SELECTED TEXT ::
::::

When someone is autonomous they are self-directing, free to act of their own accord and lack imposition from others. Autonomy also suggests intelligence and awareness enough to be able to enjoy and make use of such freedom. Furthermore, such intelligence entails decision making so people become accountable for their actions. Autonomy is also the opposite of such undesirable states as tyranny, slavery, ignorance and apathy.

I asked myself, how would software designed to promote autonomy function? I started to hack and the drogulus was born.

The drogulus is a speculative exercise in peer-to-peer decentralisation, a political statement (it promotes a certain point of view about technology's role in society) and is a place for me to explore fun ideas that have been knocking around in my head for a while.

I tell myself, "it'll all come to nothing" but I'm having too much fun to stop, so I want to tell you about the drogulus to give you a sense of why I find it so fascinating.

So, how is the drogulus designed to promote digital autonomy?

It's a global federated, decentralized and open data store that can be programmed by anyone. Identity and provenance is ensured by cryptographically signing digital assets.

Being federated (the system consists of many independent but collaborating entities) and decentralized (no entity is more important than the others) ensures users are free from choke points of authority that may be used to control access to data and usage of the system.

Being an open system means all users are free to contribute, change, enhance and expand the system without prejudice.

Being programmable means users can do something with the data stored within the drogulus. It's a sort of distributed programming environment. Imagine it as a re-configurable SETI@home on steroids: by running a node in the drogulus network you are sharing a small amount of your potential computing power with everyone else on the network.

By using public key cryptography the drogulus ensures the provenance of the data and that it has not been tampered with. Importantly, there is no central authority to prove who's who. Identity is built on the far more humane mechanism of a web of trust.

So how does it work? Well, there are three simple core components:

Each component promotes autonomy in the following ways:

A distributed hash table works like a sort of peer-to-peer dictionary: a unique key is used to identify a value. In the case of a traditional dictionary, the key is a word and the value is its definition. Being a data store, the distributed hash table allows users to create, retrieve, update and delete their own keys and associated digital values.

The hash table is distributed because it is split in to the equivalent of many volumes of a traditional dictionary. Each person who ever uses the dictionary has a copy of just one volume with many copies of the same volume being distributed to many different users.

Users keep track of which of their friends on the network hold what volume. Users interact with the distributed hash table by contacting the friend with the correct volume for the desired item. If they don't know anyone with the right volume they play a sort of six-degrees-of-separation game with their friends until someone with the correct volume is found.

Distributed hash tables also share an interesting property with Bittorrent: the more popular an entry is the more widespread it becomes, thus improving performance since popular items are easier to find.

::::

INSTRUCTIONS ::
A – What mechanism is identity built on in the drogulus text?
B – Carry on the drogulus text from its final sentence.
The lines after this play no part here.

SUPPLIED MATERIAL ::
::::

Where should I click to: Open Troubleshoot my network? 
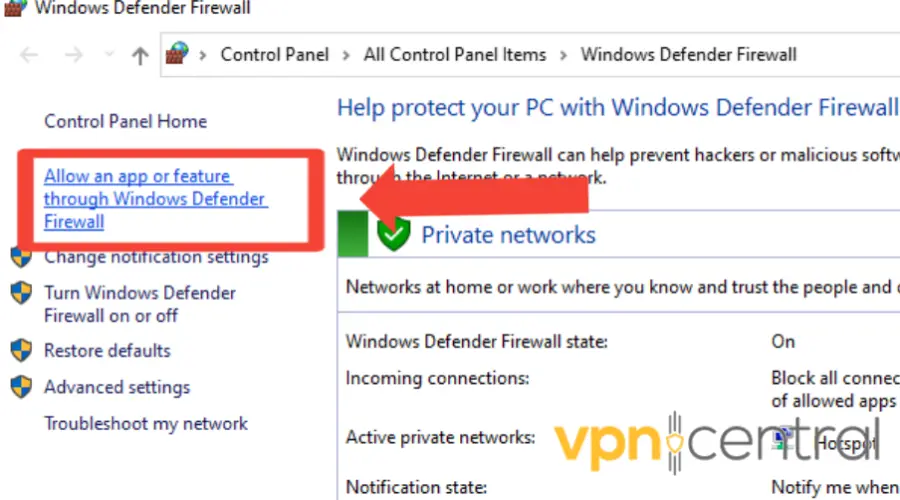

::::

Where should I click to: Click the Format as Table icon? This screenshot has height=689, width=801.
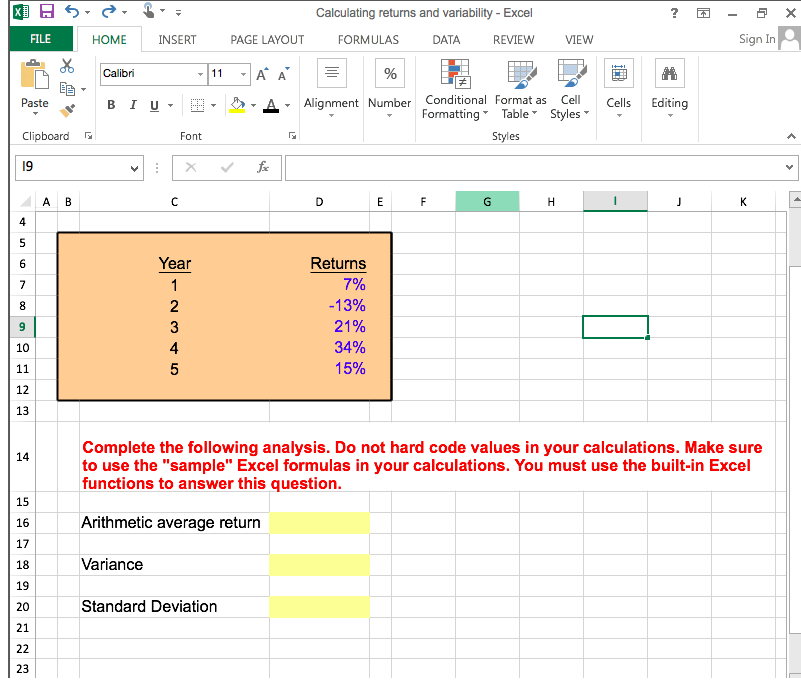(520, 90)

::::

ANSWERS TO THE PROBLEMS ::
A – A web of trust.

B –
The drogulus implements a version of the Kademlia distributed hash table algorithm. The innovation the drogulus brings is that keys and values are signed in such a way that their provenance can be proven and content shown to be intact. Furthermore, users cannot interfere with each other's items stored within the distributed hash table unless they have access to the same private key.

Items are self contained and any that do not pass the cryptographic checks are ignored and nodes on the network that attempt to propagate such values are punished by being blocked by their peers.

Programming the drogulus is done via Logos, a homoiconic language: this means code and data are the same thing in Logos. This has the interesting mind-bending side effect that Logos programs can rewrite other Logos programs in order to extend the Logos programming language itself. This is an important property: users have the autonomy to grow the Logos programming language to suit their own needs.

Since Logos programs are also data they are stored as values within the distributed hash table so users can re-use each other's code.

They run in asynchronous "ensembles" on other nodes in the drogulus network. The result is delivered when the ensemble eventually arrives at a consensus. To protect peers, Logos programs are sandboxed and intentionally limited in terms of time (how long they can run for) and space (how much memory may be used).

At each point in hacking together the drogulus I've tried to build a solution whose outcomes reflect my ethical and political considerations: a focus on autonomy and openness and the removal of authority and choke points.

Unfortunately, the drogulus is unfinished! Currently, the distributed hash table is almost done, the cryptographic layer is finished and Logos is in the advanced planning stages with some experimental code written.

It's early days and I realise that there are potential contradictions and problems that I've not worked out, nor is there anything useful that can be achieved with the drogulus at this moment in time. Because I'm working at such an abstract level it's hard for me to comprehend what use others may find for a programmable peer-to-peer data store. That's why I wanted to present the drogulus in its current incomplete state: to gauge what sort of reaction (if any) it might get.

I'll finish by pointing out that in 1996 William Gibson described the web as merely the test card for 21st century technology. I'd like to think we can do better than the web. Thinking outside its confines has been a liberating experience and I'd encourage everyone to do the same. Obviously the drogulus is the rough and ready result of such pondering by me.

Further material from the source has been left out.